*Prompt*
Leave the pictures out and restate every line below exactly.
======== Task input
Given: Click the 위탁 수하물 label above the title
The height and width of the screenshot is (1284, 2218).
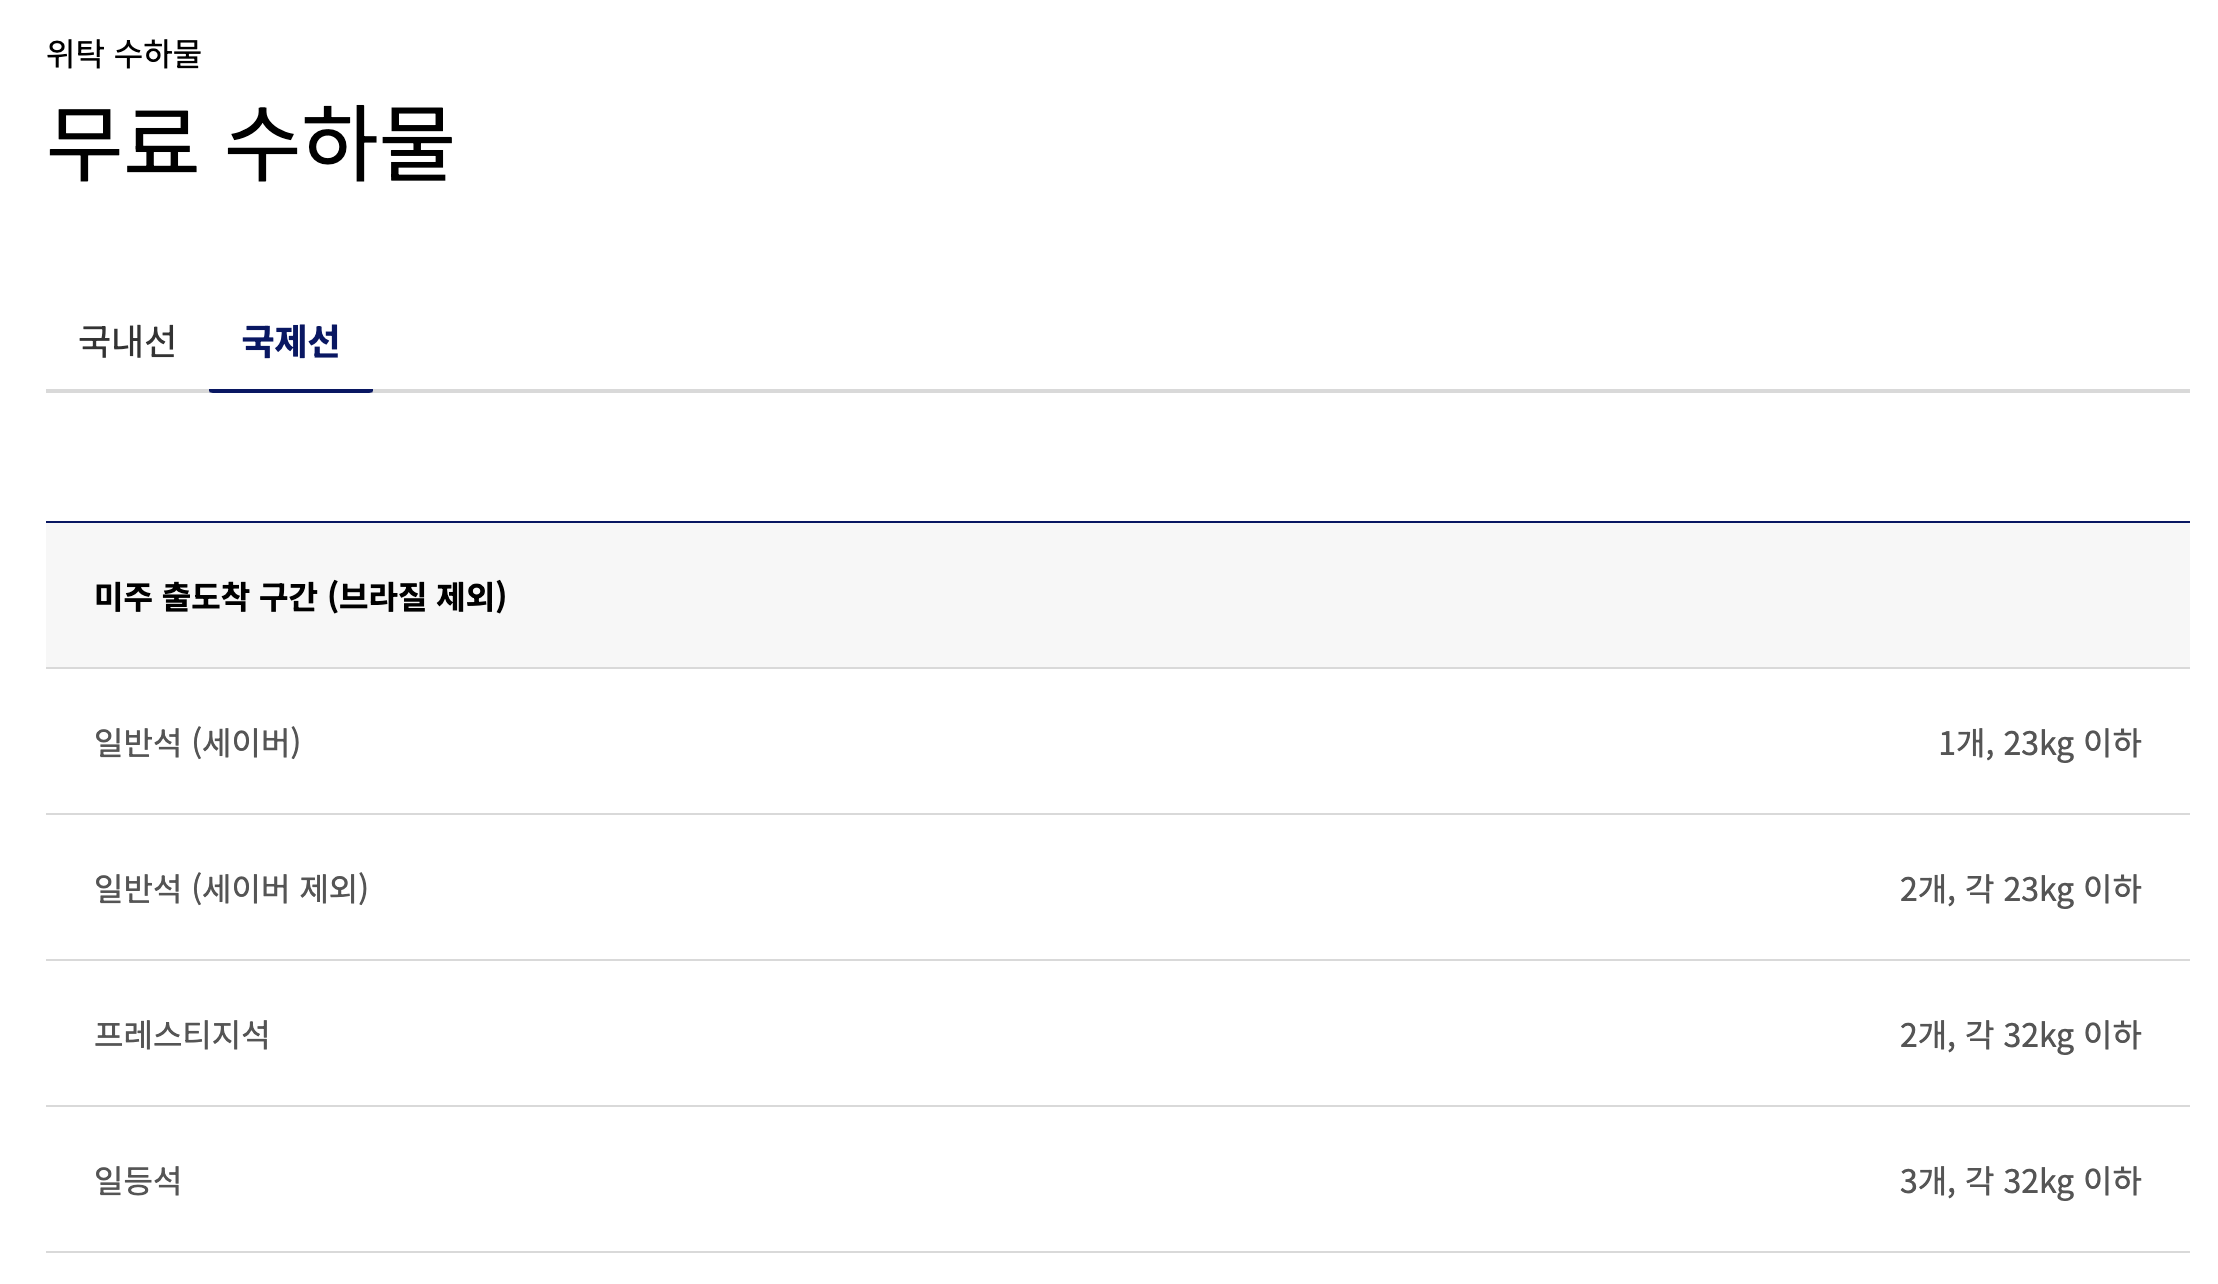Looking at the screenshot, I should (x=124, y=53).
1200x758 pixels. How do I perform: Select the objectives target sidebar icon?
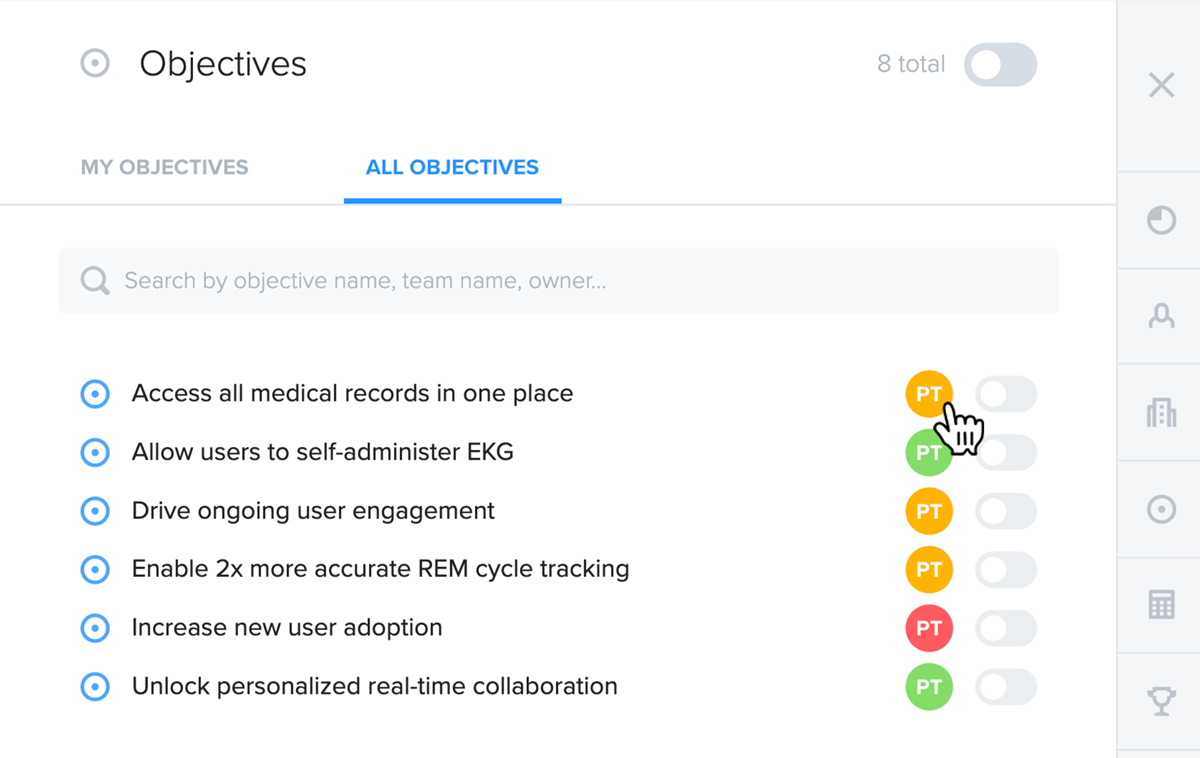click(x=1161, y=509)
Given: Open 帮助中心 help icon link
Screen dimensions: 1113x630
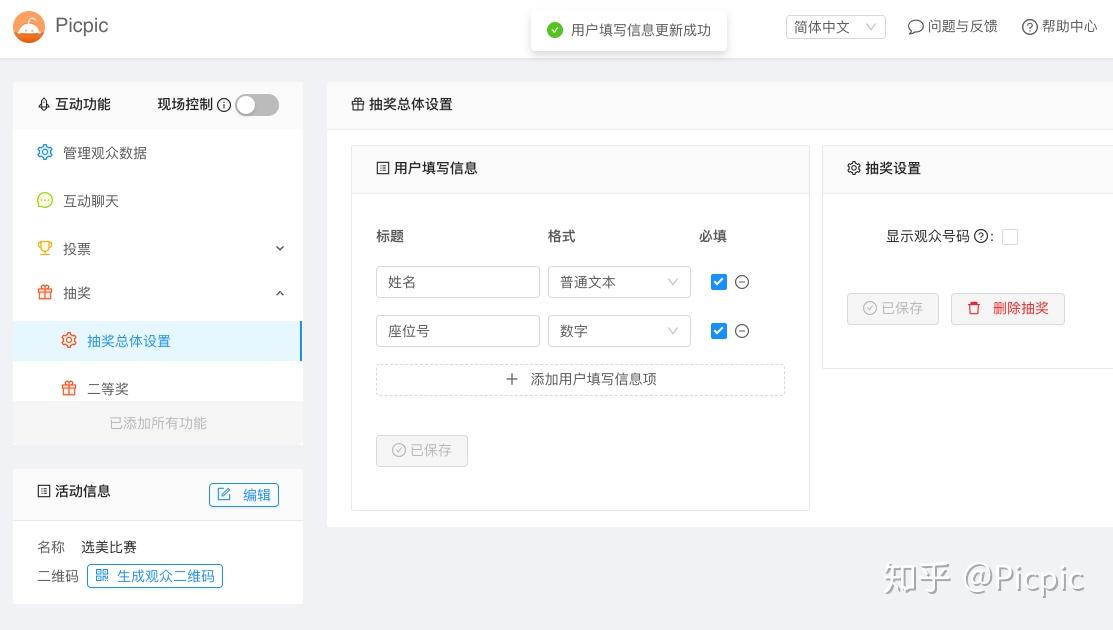Looking at the screenshot, I should (x=1059, y=27).
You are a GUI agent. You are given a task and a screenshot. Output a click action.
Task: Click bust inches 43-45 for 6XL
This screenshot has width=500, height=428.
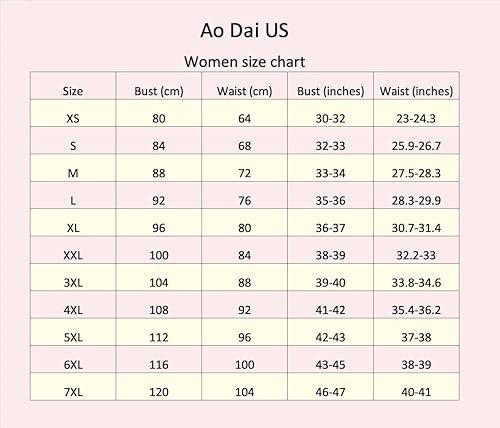click(330, 365)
================
*Expected output*
Given: Click the 위탁 수하물 label above the title
The height and width of the screenshot is (1284, 2218).
Looking at the screenshot, I should (x=124, y=53).
1200x758 pixels. How do I perform: Select the objectives target sidebar icon?
click(x=1161, y=509)
Given: Open 帮助中心 help icon link
Screen dimensions: 1113x630
Looking at the screenshot, I should (x=1059, y=27).
You are a GUI agent. You are given a task and a screenshot. Output a click action.
Task: Click bust inches 43-45 for 6XL
This screenshot has width=500, height=428.
click(330, 365)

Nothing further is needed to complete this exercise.